Nine
Officer Reggie Pearson has been driving around downtown since 3:00 in the afternoon, along the same twenty streets, past the same buildings, past the same scattered parked cars. Every other cop in the precinct is home with their families, but as a rookie Officer Pearson drew the short straw—was given the short straw, as she thinks of it—and had to work on the holiday, even though downtown is nearly deserted. For a while now she has sensed, without any hard evidence, that being the only woman officer in the precinct held her even deeper down in the hierarchy. Still, she knows she had to start somewhere. Her dad and older brothers are cops, back in the town where she grew up. The force is the family business. There were no openings on the force back home, though, which is what brought her here.

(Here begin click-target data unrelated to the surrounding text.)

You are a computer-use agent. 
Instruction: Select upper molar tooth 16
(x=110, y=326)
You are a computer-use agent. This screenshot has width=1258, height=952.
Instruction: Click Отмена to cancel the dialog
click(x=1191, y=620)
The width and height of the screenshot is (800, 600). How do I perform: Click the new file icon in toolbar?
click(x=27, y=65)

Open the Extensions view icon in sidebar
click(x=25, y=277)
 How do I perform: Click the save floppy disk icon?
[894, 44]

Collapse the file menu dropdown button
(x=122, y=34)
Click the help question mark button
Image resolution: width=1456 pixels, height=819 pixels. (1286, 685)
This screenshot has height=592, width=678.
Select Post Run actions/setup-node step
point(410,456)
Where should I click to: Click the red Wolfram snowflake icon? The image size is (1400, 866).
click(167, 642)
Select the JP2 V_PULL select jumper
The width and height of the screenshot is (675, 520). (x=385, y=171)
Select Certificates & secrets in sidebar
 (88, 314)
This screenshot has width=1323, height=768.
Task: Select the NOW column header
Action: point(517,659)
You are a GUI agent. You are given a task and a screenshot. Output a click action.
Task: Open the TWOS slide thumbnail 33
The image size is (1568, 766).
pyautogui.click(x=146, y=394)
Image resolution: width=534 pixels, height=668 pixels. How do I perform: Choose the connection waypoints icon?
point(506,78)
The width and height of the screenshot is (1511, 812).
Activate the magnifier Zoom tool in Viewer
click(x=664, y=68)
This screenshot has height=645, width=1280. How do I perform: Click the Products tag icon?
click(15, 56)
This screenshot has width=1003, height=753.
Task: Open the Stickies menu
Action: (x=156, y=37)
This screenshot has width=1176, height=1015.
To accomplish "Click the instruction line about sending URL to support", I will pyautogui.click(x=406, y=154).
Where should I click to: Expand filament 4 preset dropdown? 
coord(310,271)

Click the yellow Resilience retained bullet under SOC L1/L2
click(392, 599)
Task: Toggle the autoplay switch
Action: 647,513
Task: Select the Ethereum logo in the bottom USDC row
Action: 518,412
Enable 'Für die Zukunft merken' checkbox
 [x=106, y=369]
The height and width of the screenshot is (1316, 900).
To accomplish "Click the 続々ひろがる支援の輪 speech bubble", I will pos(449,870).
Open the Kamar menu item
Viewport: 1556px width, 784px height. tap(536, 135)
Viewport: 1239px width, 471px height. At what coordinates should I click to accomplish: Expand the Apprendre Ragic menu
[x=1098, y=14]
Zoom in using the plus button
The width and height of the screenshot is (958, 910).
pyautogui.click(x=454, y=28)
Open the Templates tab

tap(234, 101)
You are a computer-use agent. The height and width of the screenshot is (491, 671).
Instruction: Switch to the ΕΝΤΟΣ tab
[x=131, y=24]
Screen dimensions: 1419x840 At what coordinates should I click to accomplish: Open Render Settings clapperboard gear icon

Though she understands and accepts the hierarchy—but only the rookie part, and not the woman part—and the requirement to work on Christmas Eve, she wishes she had something to do other than drive around in circles. She even finds herself longing to ticket someone, just to relieve her boredom.
At 8:45, almost six hours into her endless shift, she is driving down Osborn for the twentieth time when she glances in the rearview mirror and sees, two blocks behind, a dark Buick sedan rush through the intersection at Chapman. Without a radar reading she can’t tell if the car is speeding—though she suspects it is, maybe five or ten over the limit—and the stoplight on Osborn was still red when the car cleared the intersection, so at most the car ran a yellow. But maybe it’s driving erratically, she thinks, and she might still get something on the driver.
She accelerates to forty, turns right on Jessup and again on Jordan Street, but she doesn’t reach Chapman until after the car has already crossed the bridge, and she can only see its taillights as they disappear over the top of the hill. The west side is a different precinct, and without a clear violation, by regulation she isn’t allowed to pursue him. Pursue the car, she corrects herself, though she is convinced that the driver is a man.
She returns to her regular route—Osborn, Jessup, Central, Chapman and every side street—but after four more circuits she has grown weary and needs a break. In the warm months, April to October, for a break she would park the car and walk, like an old-time cop, but not in cold like this. Even inside the squad car, with the engine having run for hours, she still feels chilly. She is allowed regular breaks, but yet another regulation states that breaks can only be taken within the precinct, on the rationale that on-duty officers must be present at all times if needed.
On any other night this wouldn’t be a problem, as there are many places she could go—a few of them her regular spots—but tonight, her first Christmas Eve on the force, her hours of driving tell her that there is only one place. She feels a sudden, almost overwhelming urge a scorching hot cup of coffee, and someone to talk to, and steers the car onto Chapman and toward the Marquette Diner.